Making a Garden Fort: Good For the Kids & The Yard

garden fort

Kids love secret places, hidden places to call their own. Inside the house, blankets, pillows, and a few chairs for anchor disappear into a corner of the room, along with your child and a few favorite friends (real or imaginary). When the weather brightens a bit, and it is time to move the operation outside, you can offer your child some assistance beyond weaving sticks together. But, honestly, it does not have to be much more complicated than that to build an awesome outdoor hideaway that a castaway pirate or princess could seriously hunker down in.

I take my inspiration from this kit by Magic Cabin, that is, unfortunately, no longer available:


The good news is that you can build something like this (or maybe nothing like this for the advanced designers who want to, uh, “branch out”) in a short time and on the cheap. One way to do this is build the fort using concrete reinforcing mesh. The nice thing about the mesh is that it is sturdy enough to support itself, and you can shape it to be just about any fort shape you can imagine.


Concrete reinforcing mesh is available at most lumber stores. It comes in 7 foot by 3.5 foot sections. Here’s how to build a super simple fort to start.

Take two sheets of mesh. Lay one on the ground and walk on the mesh. Pull up one end as you are standing on the mesh and bend. Repeat with the second section. Take the two ends and put the wire ends through the grid on the other sheet. Bend the wire over to connect the sheets together. Carry what should now be an arch. Stick the wire ends into the ground to set the sides of the fort. Reinforce with garden stakes as needed. Bend one more mesh sheet and connect one of the open ends creating the back of the fort. Secure just like the sides. Now you are ready to plant.


First decide if you want this structure to be permanent or seasonal. For the perennial set, try akebia, honeysuckle, clematis, or grape vines. If you want to change it up year over year, you can plant climbing pea and bean vines or if you don’t mind battling potential invasiveness but want a green fort in a hurry, try Morning Glory. You can also cover your structure with burlap for some immediate fort fun while you wait for slower growing vines.

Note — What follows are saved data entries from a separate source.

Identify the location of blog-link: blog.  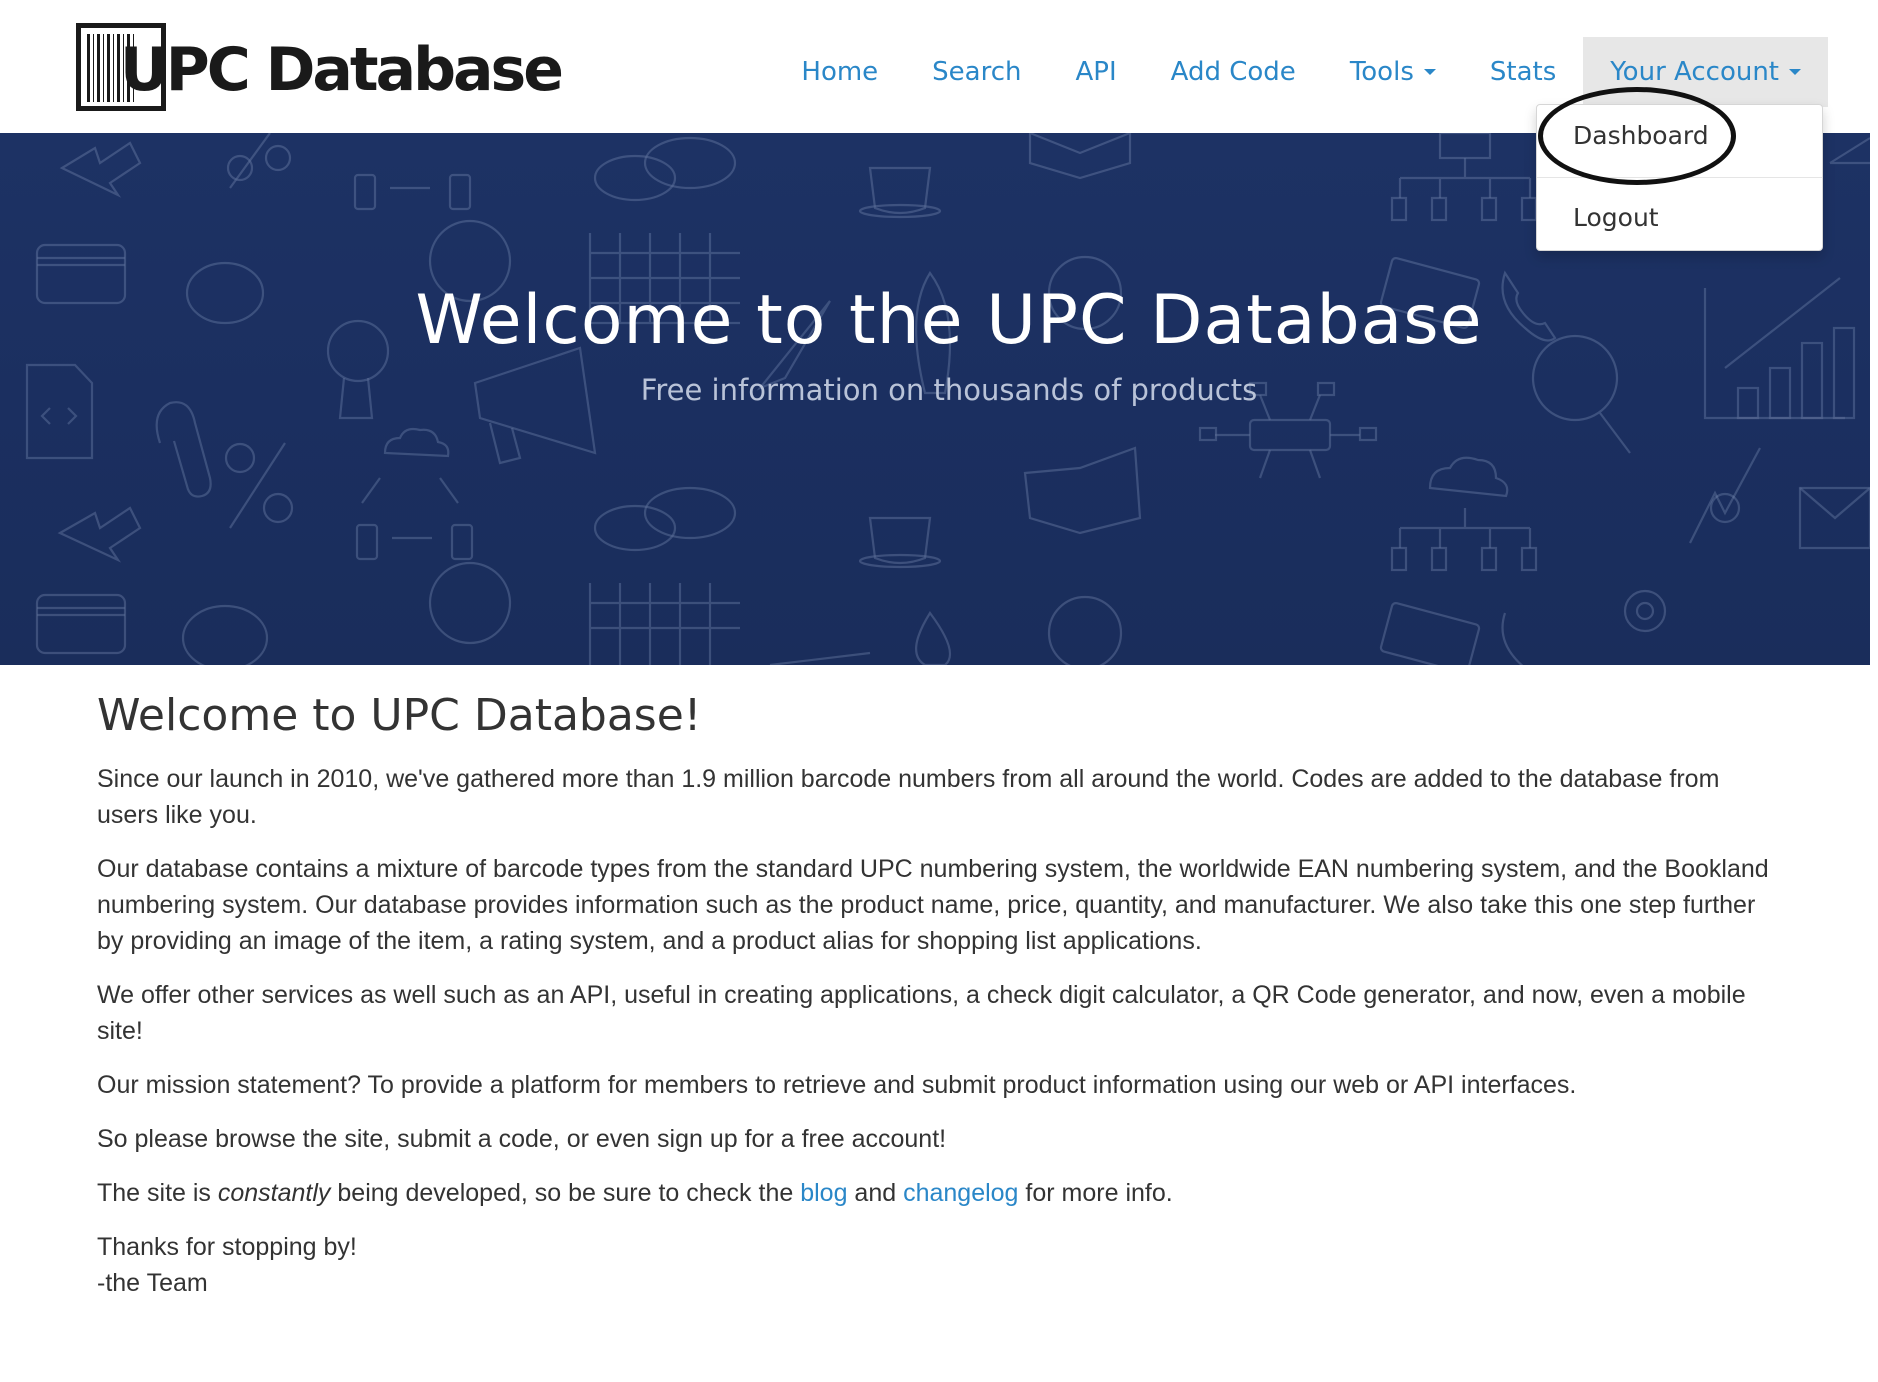
(824, 1193).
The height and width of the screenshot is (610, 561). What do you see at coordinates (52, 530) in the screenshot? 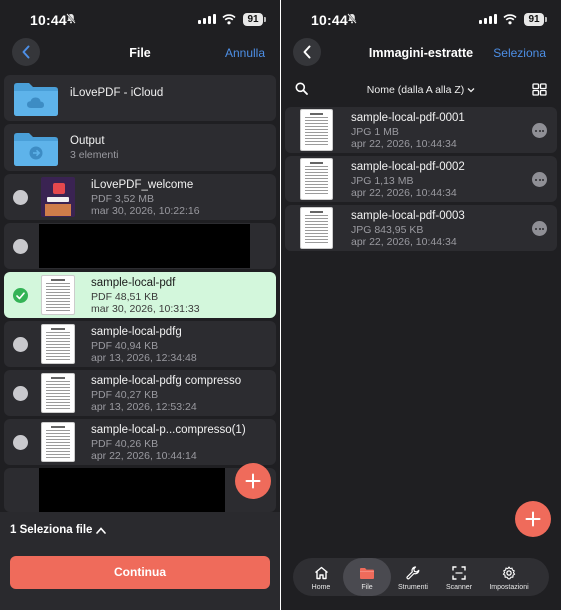
I see `selection-count-label: 1 Seleziona file` at bounding box center [52, 530].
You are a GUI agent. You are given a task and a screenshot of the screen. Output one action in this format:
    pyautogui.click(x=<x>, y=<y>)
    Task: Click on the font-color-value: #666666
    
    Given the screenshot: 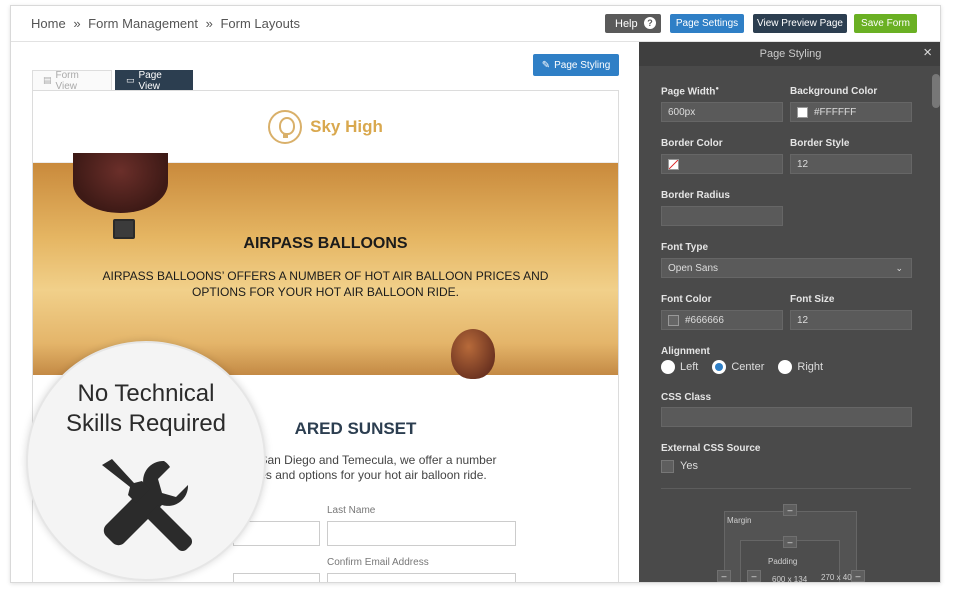 What is the action you would take?
    pyautogui.click(x=704, y=320)
    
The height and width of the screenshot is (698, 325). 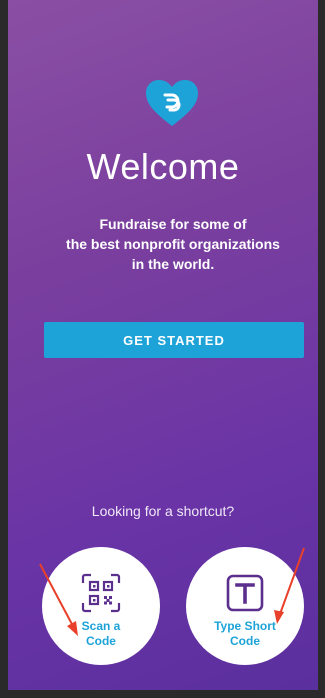 What do you see at coordinates (245, 593) in the screenshot?
I see `t-box-icon` at bounding box center [245, 593].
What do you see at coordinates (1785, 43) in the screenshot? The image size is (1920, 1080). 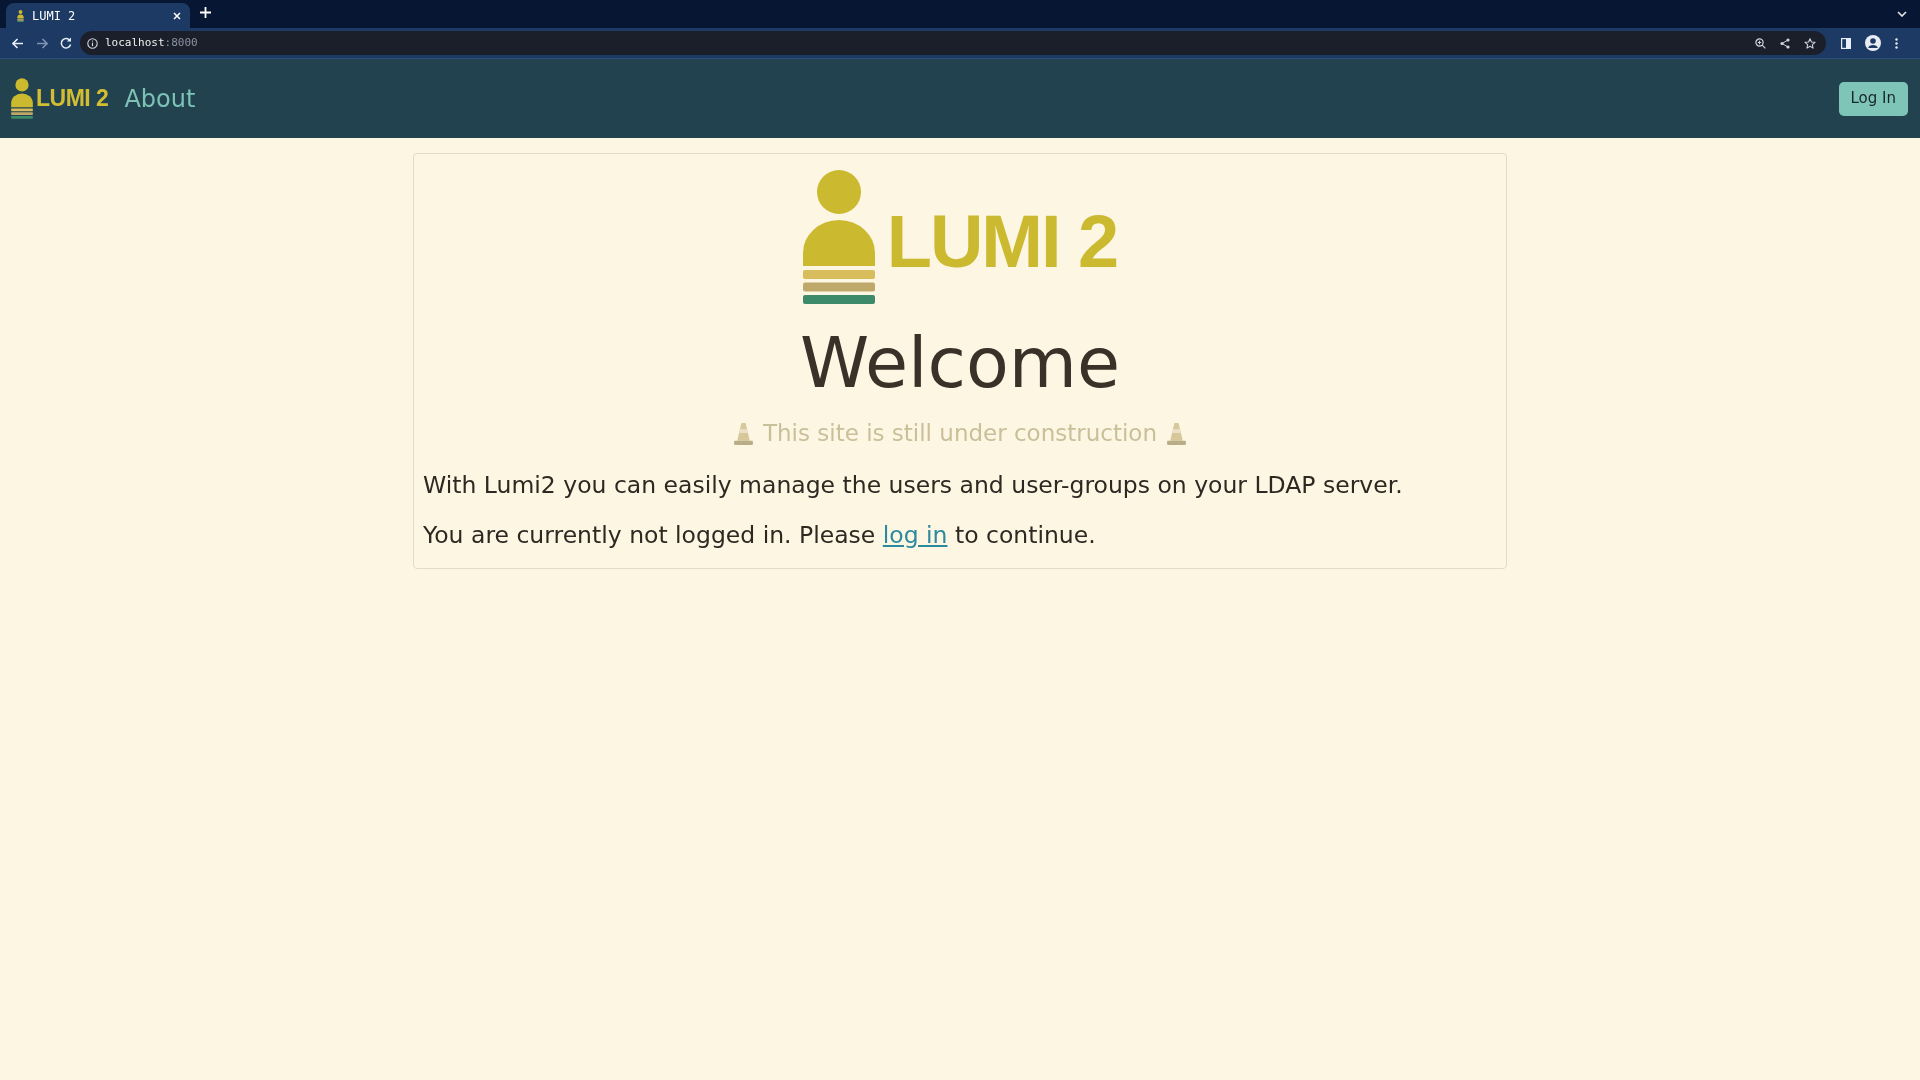 I see `share-icon` at bounding box center [1785, 43].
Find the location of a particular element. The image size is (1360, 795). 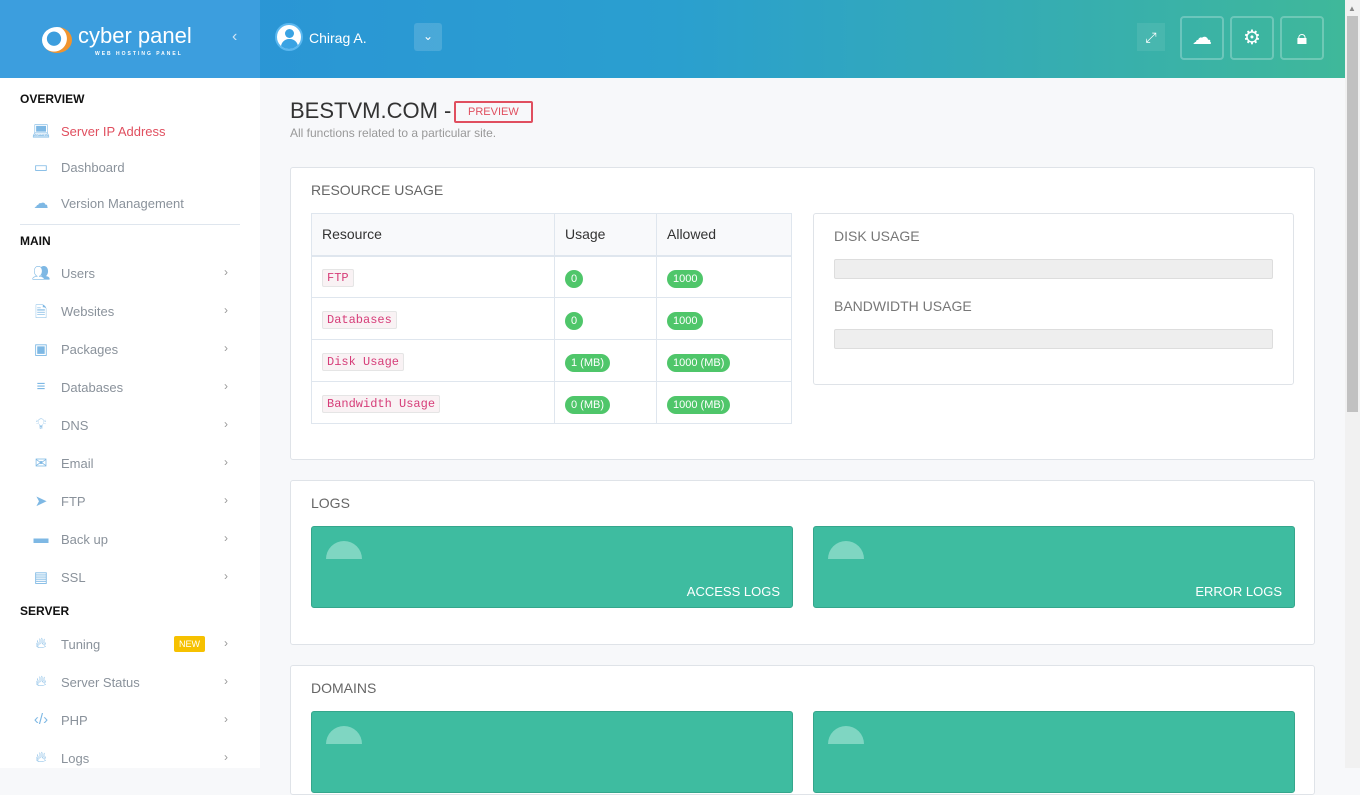

sidebar-item-label: SSL is located at coordinates (74, 578).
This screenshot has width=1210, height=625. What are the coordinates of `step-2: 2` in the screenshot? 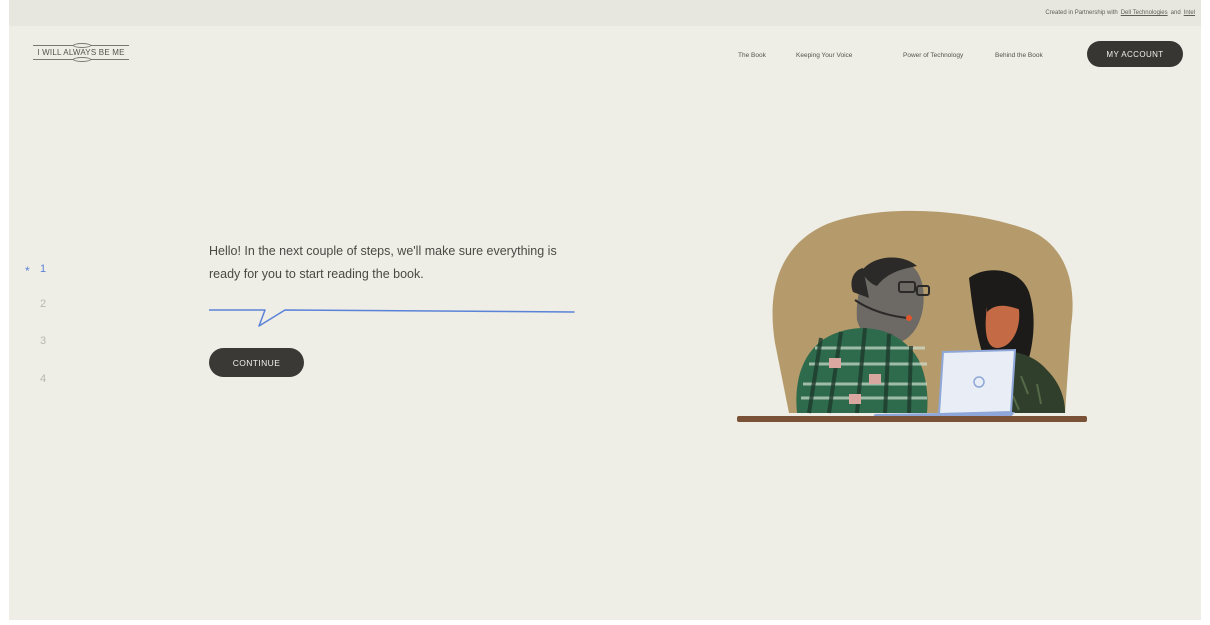 It's located at (43, 304).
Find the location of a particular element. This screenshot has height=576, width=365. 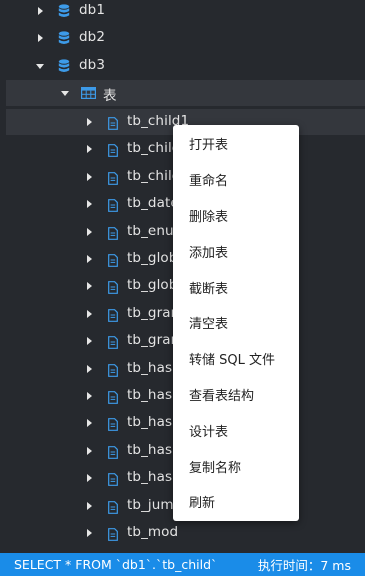

menu-item-rename: 重命名 is located at coordinates (236, 180).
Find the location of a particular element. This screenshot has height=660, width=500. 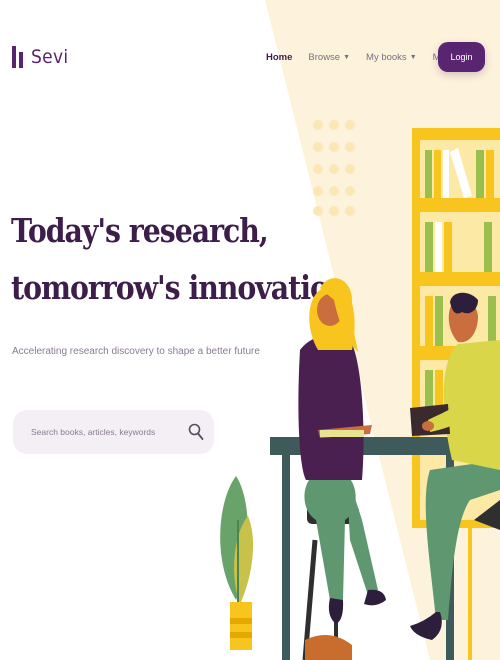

The first time you embark on this project, your child will likely be thrilled with whatever structure you guys come up with. But for the future architects out there, the sky is the limit. For the older child, have them sketch out their ideas and then attempt to realize them in wire mesh. Structures with right angles have their obvious advantages but rolling the mesh into tall tubes could result in a pretty cool garden castle. Just be sure you have your own backyard hideaway too because these forts also come with the “no adults allowed” sign.